On the Troop Ship to Gallipoli
Rupert Brooke was a rising young poet before WWI started, and even at his young age, great things were predicted for him. Unlike Owen, his war poetry is conventionally heroic, conventionally patriotic. Unlike Thomas, he was under no economic pressure when he enlisted. Would that tone have continued, could he have written glorious battlefield odes, or would the war have turned him into a skeptical Modernist? In an irony that only the Fates could have woven, he was detailed to be part of the disastrous attempt to land at Gallipoli. While on the troop ship steaming there, he fell sick from what I’ve read was an infected insect bite, and died before reaching the deadly front.
I took a fragment Brooke composed on that fatal voyage, and audaciously decided to take a Modernist blue pencil to trim and rephrase it the way an Imagist might. That was a complicated act, one that I’m not sure I can justify, other than to say that I wanted Brooke’s moment on that troopship to stand out more vividly, riding roughshod over his verse to honor that.
.
The Cenotaph
I don’t believe there are any women on WWI War Poet plaques in Britain, but of course they were asked to and worked with the war effort, and were there to tend, mend, and mourn the casualties during and afterward. Here’s a complicated poem of mourning, written as the original Cenotaph*** was erected in London. Its author Charlotte Mew is another British poet little-known in America. From what I’ve read she was seen as eccentric by other artists of her time, and her poetry doesn’t fit easily into any movement or style. Every Remembrance observance in Britain to this day has a ceremony at the London Cenotaph where the current government pays solemn homage to the soldiers’ sacrifice. If I read Mew right, she’s the ghost-at-the-feast here, and has some particular wailing to do.
.

.
Grass
Lastly, for Remembrance Day, here’s the American — and non-more American than the child of immigrants Carl Sandburg. I would post his poem “Grass” every Memorial Day, every Veteran’s Day — and yes, even every Remembrance Day. Yet, this is a poem that sings about forgetting. Is forgetting wars, forgetting soldier’s service and sacrifice, a callous thing? Is forgetting the follies and cruelties of war dangerous ignorance? Is it better to forget wars than to suffer them forever in endless horror? Is forgetting just the way things are eventually, an erasing sigh that fades into new present days — as what humans do that humans can never fully comprehend?

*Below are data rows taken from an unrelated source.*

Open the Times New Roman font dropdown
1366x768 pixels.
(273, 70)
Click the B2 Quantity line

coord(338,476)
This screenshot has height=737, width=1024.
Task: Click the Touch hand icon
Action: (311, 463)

Look, I said it was complicated.
.
*In the US, there’s fine print sometimes invoked to separate the two: Memorial Day for those who died in service, and Veteran’s Day to honor all that served. The UK Remembrance Day is more like American Memorial Day focused on wartime losses and sacrifice.
**Proportionate to population, the US casualties in WWI were much lower. And England’s cities suffered under bombs during WWII. I was going to write too about the World Wars and their effect on the British Empire and colonialism, and America sliding in as a replacement, but that subject is too big for any footnote.
***So great were the WWI deaths that logistics couldn’t see to repatriating all the bodies of British war dead back home, and unidentified dead and missing in action mysteries clouded the situation too. Regional cenotaph memorials, including a great one in the national capitol, would serve as a consolidated gravesite to lay flowers and visit in remembrance.